GUICCIARDI, Diego
Nacque in Svizzera, a Lugano, il 26 febbr. 1756 da Giuseppe Lodovico, nobile valtellinese originario di Ponte, e dalla nobildonna luganese Maria Maddalena Maderna. Compiuti gli studi legali, nel 1777 ottenne la laurea in utroque iure a Pavia e, distintosi nell'attività forense in patria, presto fu chiamato a una carriera amministrativa di rilievo non solo locale, secondo un iter di uffici giudiziari e politici non infrequente per un figlio di famiglia. Nel giugno 1779, appena ventitreenne, fu nominato luogotenente generale del vicario grigione, che in Sondrio era il titolare della giurisdizione penale; l'anno seguente divenne luogotenente e delegato della pretura di Morbegno (1° genn. 1780 - 12 giugno 1781), ufficio che ricoprì di nuovo per un biennio dal 12 giugno 1783. Ma il suo vero esordio in politica si ebbe nel giugno 1785 quando, eletto per un biennio cancelliere supremo della Valtellina, si trovò a rappresentare con energia ma anche con perizia diplomatica gli interessi dei compatrioti di fronte al governo dei Grigioni, sotto il quale la Valtellina si trovava quasi ininterrottamente dal 1512.

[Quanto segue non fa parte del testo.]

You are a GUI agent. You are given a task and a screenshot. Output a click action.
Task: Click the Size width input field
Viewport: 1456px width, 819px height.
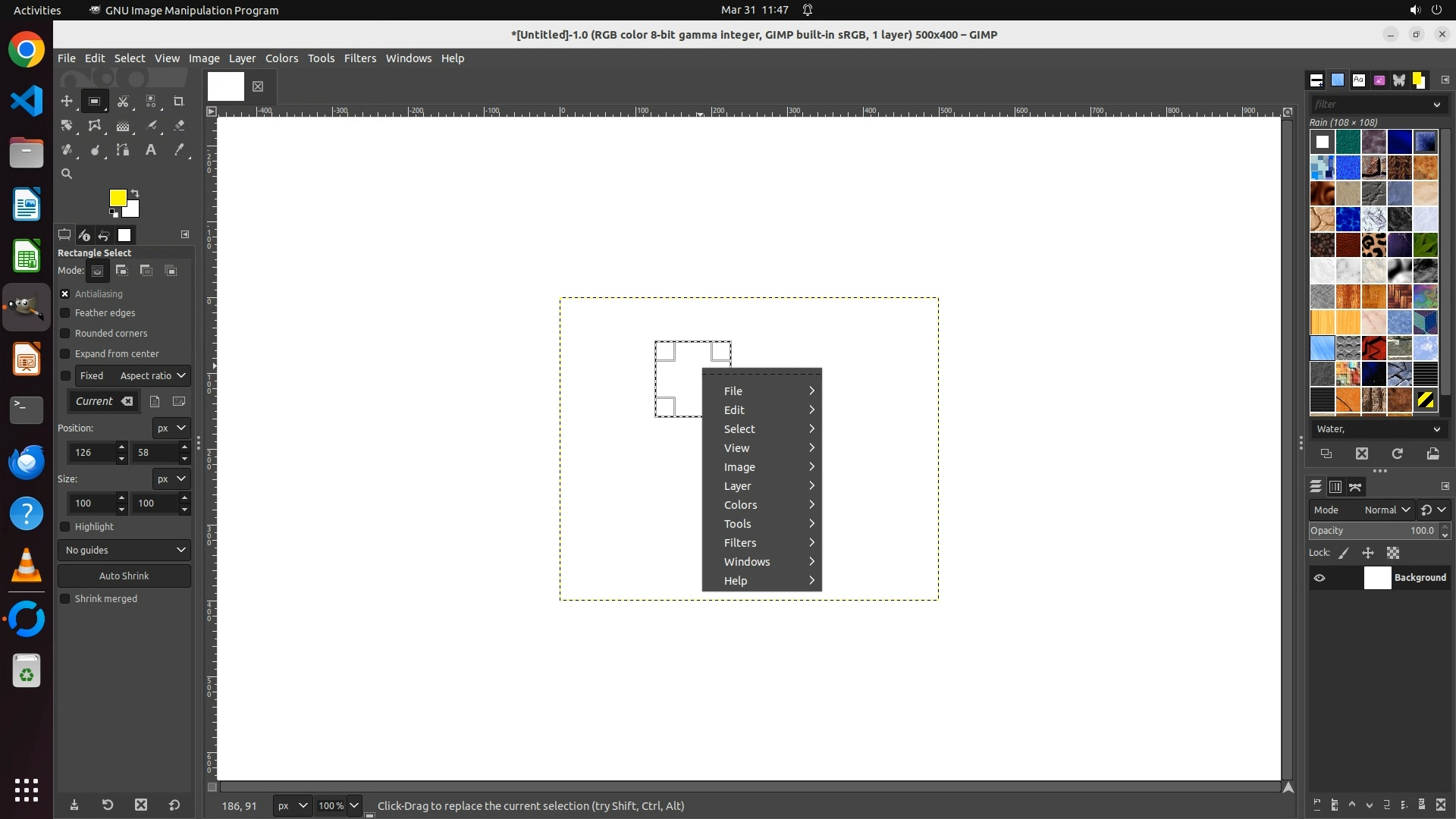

I Valtellinesi chiedevano il rispetto degli antichi statuti locali, riconosciuti dalle Tre Leghe Grigie nel capitolato di Milano del 1639, garantiti dal governo spagnolo e poi, nel secolo successivo, da quello austriaco. Nel corso del Settecento gravi abusi erano stati commessi dai magistrati grigioni nell'amministrazione della giustizia, mentre sotto la loro protezione erano tornate a insediarsi in Val Chiavenna alcune ricche e influenti famiglie protestanti, in spregio agli statuti. Il G. ebbe modo di distinguersi per un decennio in questa difficile opera di mediazione: dopo una protesta alla Dieta di Ilanz nel settembre 1786 e la presentazione a Coira di "Quindici punti di gravami" (20 apr. 1787), in cui erano esposte le principali violazioni del diritto statutario valtellinese, arenatosi il negoziato il G. e i delegati valtellinesi e chiavennaschi invocarono il governo austriaco come mediatore. Dopo una missione a Milano presso il plenipotenziario conte J.J. Wilczeck, nel maggio del 1788, essi andarono a Vienna rivolgendosi agli stessi Asburgo, nel 1789, '90, '93. Compiuto il mandato di assessore del tribunale vicario (1793-95) il G. fu per la quarta volta a Vienna dal dicembre 1795 al marzo '96. Nonostante l'Austria avesse accolto con favore le istanze dei Valtellinesi e si fosse apprestata a farle valere presso i Grigioni, il peggioramento della situazione internazionale e la minaccia della Francia rivoluzionaria alle frontiere alpine fecero sì che Vienna adottasse una politica vieppiù dilatoria e ambigua, tale da scontentare il notabilato valtellinese.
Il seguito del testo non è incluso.